We can even further subdivide images into chunks and search based on just the content of that chunk – as an example, if I were to click on just the moon within the picture with the wolf, I can search for just other moon-like pictures.

(Trying to get from one image to another just by clicking on relate subsections of images is a fun rabbit hole to dive into. See if you can get from a search for “gnome” to pictures of modern railroads. Here’s the link again, try it, it’s free!
If we use that previous bear image as our input, we’ve found my favorite image in our library, a very majestic other bear on a cliff.

Problem 3: Content-Poor
Arguably one of my biggest gripes with existing image libraries – they don’t have the images that I’m looking for. They lack the stylistic and subject matter diversity required to actually be applicable to most cases. It makes sense, how does one pre-emptively figure out what kinds of images there are? Yet again, AI can help. One of the appeals of AI image generation models is that they can create an image that matches almost any prompt you throw at them, but this is still limited by the imagination of the prompt writer. To solve this, we’ve employed more AI – this time a text generation model. Initially, we used it to systematically create 100 categories of images, and for each category created 10 subcategories, and for each subcategory wrote 10 prompts for various images. While this created a broad starting point, we’ve also spent a significant amount of time refining the meta-prompt that guides the creation of image prompts, as well as filling in additional missing categories by hand as we’ve found gaps in our library. And while this systematic approach gave us subject diversity, we also tackled the content gap with sheer volume—we’ve generated over 100,000 images and counting.

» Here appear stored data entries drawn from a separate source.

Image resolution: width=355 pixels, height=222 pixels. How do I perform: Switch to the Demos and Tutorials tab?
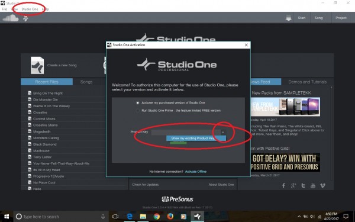point(307,82)
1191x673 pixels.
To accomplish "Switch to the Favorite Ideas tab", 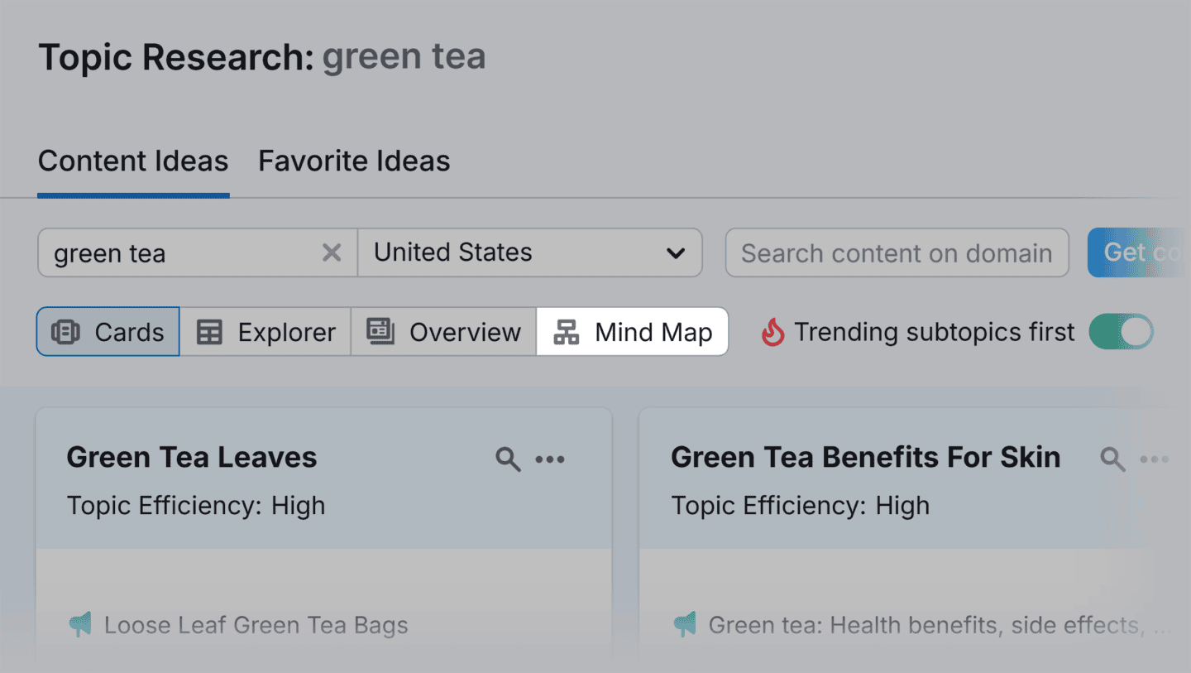I will click(x=353, y=161).
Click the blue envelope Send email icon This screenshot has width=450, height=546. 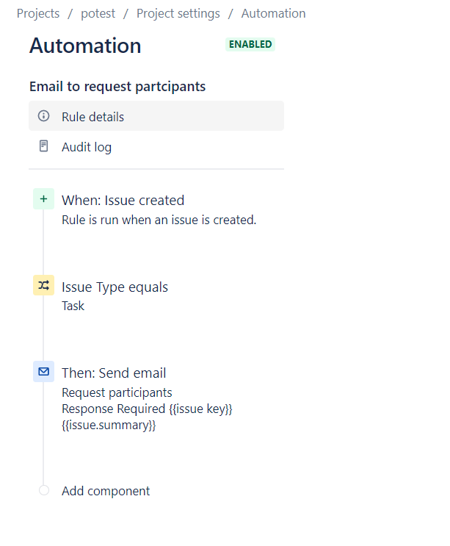point(43,372)
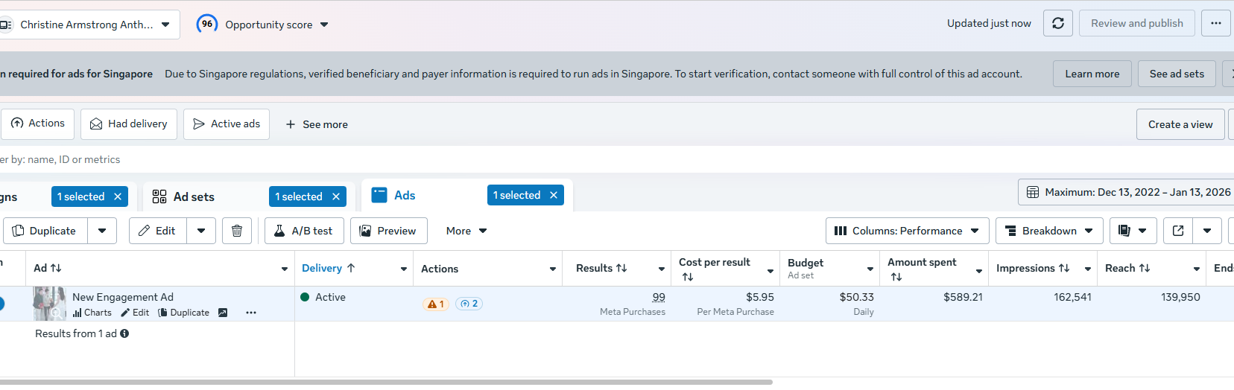Click the blue recommendations badge showing 2
This screenshot has height=390, width=1234.
click(x=469, y=304)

As a note, not all of the images are perfect – there are plenty of weird mistakes. But one of the biggest reasons our library is actually useful, and not just amorphous AI-generated slop, is that we as humans have gone through and curated a lot of it by hand. It’s a passion project that’s let us learn different ways to appreciate art, and explore what it even means to create art in an AI-centric world.
Everything we’ve built – AIS, the 100 k‑plus free image library, and whatever comes next – exists to spark creativity, stretch technology’s limits, and bring communities together. We’ll keep shipping tools and content that make it easier for you to dream up something awesome, then share it with the world. We can’t wait to see what you create, and we’re already tinkering on the next upgrade.